Satisfecho con su respuesta, consciente de que si los empujaba más allá se arriesgaba a sufrir una humillación, Crissel regresó al puesto de pilotaje.
—Estatus, por favor, piloto.
—Frenado en cuatro minutos, prefecto. Ciento veintidós kilómetros hasta el borde exterior del volumen de evitación. Será mejor que se sujete.
—Sobre esos sistemas anticolisión, supongo que ahora tiene una visión más clara.
—Estoy refinándola todo el tiempo.
—¿Y no ha habido cambios en la situación estratégica? ¿Todavía no podemos garantizar una eliminación total a esta distancia?
—No puedo prometérselo, señor.
Pero captó un matiz en la voz del piloto.
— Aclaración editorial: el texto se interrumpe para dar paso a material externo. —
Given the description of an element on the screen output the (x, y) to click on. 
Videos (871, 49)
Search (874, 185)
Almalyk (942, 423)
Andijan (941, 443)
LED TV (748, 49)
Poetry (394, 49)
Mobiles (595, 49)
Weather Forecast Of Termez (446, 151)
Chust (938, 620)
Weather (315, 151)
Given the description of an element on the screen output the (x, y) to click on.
—¿Pero las probabilidades han mejorado a nuestro favor?
—Ligeramente, señor.
—¿Tenemos ya soluciones de disparo?
—Listas para salir, señor, en cuanto estemos treinta kilómetros dentro del volumen. Lo que sucederá dentro de tres minutos, treinta y tres segundos.
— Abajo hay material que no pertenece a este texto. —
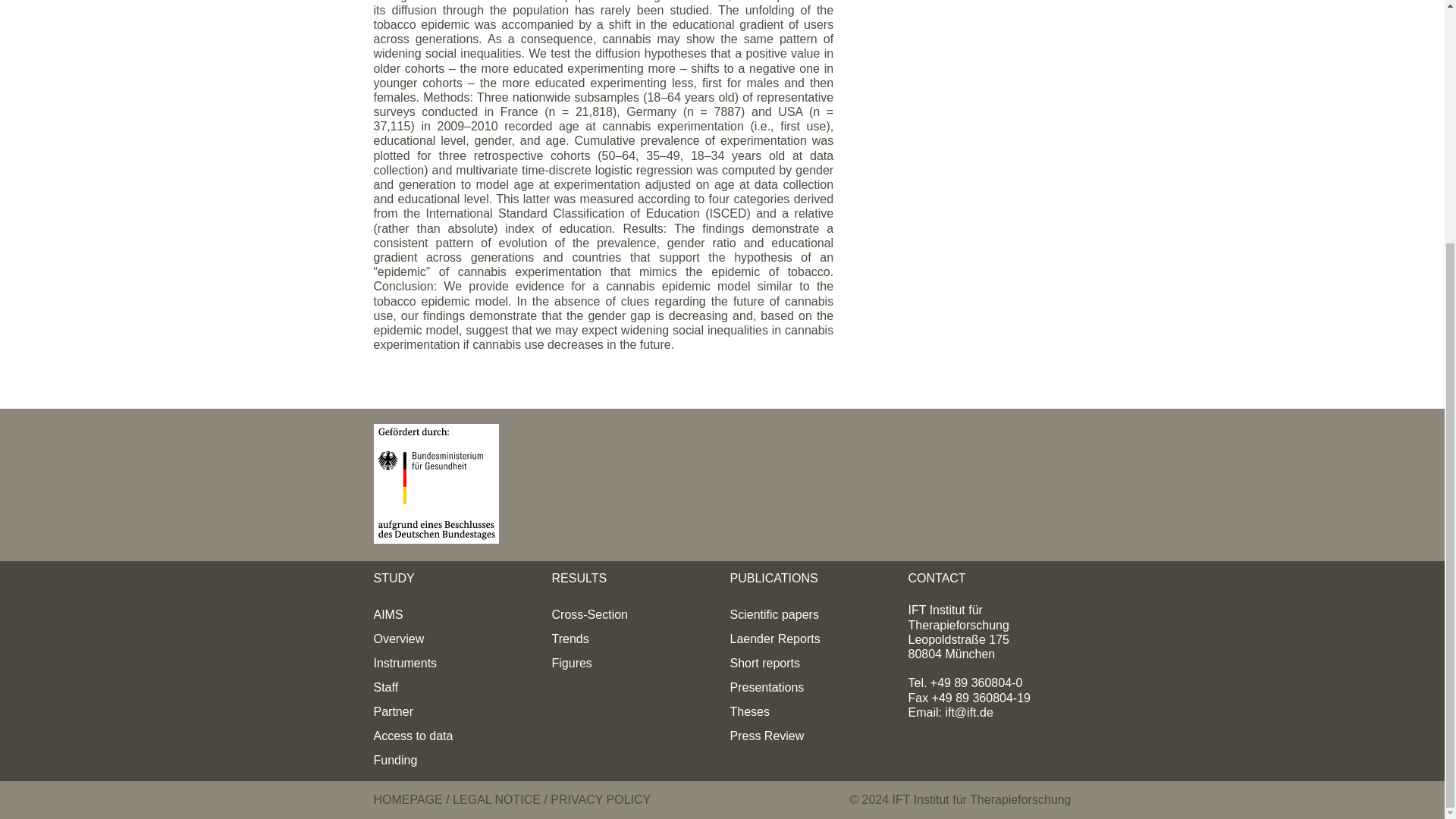
Scientific papers (773, 614)
Access to data (412, 735)
Partner (392, 711)
Instruments (404, 662)
AIMS (387, 614)
Cross-Section (589, 614)
Figures (571, 662)
Overview (397, 638)
Trends (570, 638)
Funding (394, 759)
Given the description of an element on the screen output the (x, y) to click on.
—Voy a sujetarme para la fase de frenado. Haga usted lo mismo, piloto. —Se giró al resto de la tripulación del puesto de pilotaje—. Escuchen. Vamos a adelantar el plan de batalla. Quiero disparar contra esas armas antes, mientras aún tenemos algo de distancia de margen. Tienen mi permiso para comenzar a disparar misiles dentro de sesenta segundos.
El piloto abrió la boca, como si fuese a formular una objeción.
Crissel le preguntó con amabilidad:
—¿Tiene algún problema?
—Es un cambio de planes, señor.
—No había nada escrito. Sencillamente nos estamos adaptando a una información mejorada.
—Puede que no eliminemos todas las armas.
—Y puede que tampoco lo hagamos cuando estemos más cerca. Esto es la guerra, piloto. Implica un elemento de riesgo. Tenga la amabilidad de ejecutar mi nueva orden en el momento adecuado.
Captó un momento de vacilación cuando los miembros de la tripulación se miraron entre sí. Un momento que se tambaleó al borde del amotinamiento, pero enseguida dio marcha atrás.
—Soluciones preparadas —murmuró el piloto—. Misiles fuera dentro de treinta y cinco segundos.
Crissel regresó a la zona de reunión y se colocó en posición. Se puso el casco en el último momento, y sintió que el seguro se cerraba exactamente en el mismo momento en el que una serie de golpes secuenciados anunciaron que los misiles del crucero salían disparados desde sus rampas de lanzamiento de despliegue rápido. Hasta entonces no había habido ninguna señal exterior de que el
Sufragio Universal
estuviera a punto de enseñar sus garras.
Crissel ya había ordenado a su casco que desplegara una representación de la situación exterior, recopilada de las propias cámaras, sensores y sistemas de gestión de la batalla del crucero. Vio el intenso y detallado disco gris de Aubusson, la vista desde el extremo del cilindro. Los misiles eran invisibles excepto por las rayas blanco-azuladas de sus tubos de escape, girados a varios ángulos mientras se dirigían a diferentes objetivos. Unos indicadores verdes de estatus rastreaban cada misil, llenos de números que no significaban nada para Crissel. Unas cruces rojas marcaban los puntos de impacto deseados en el disco gris.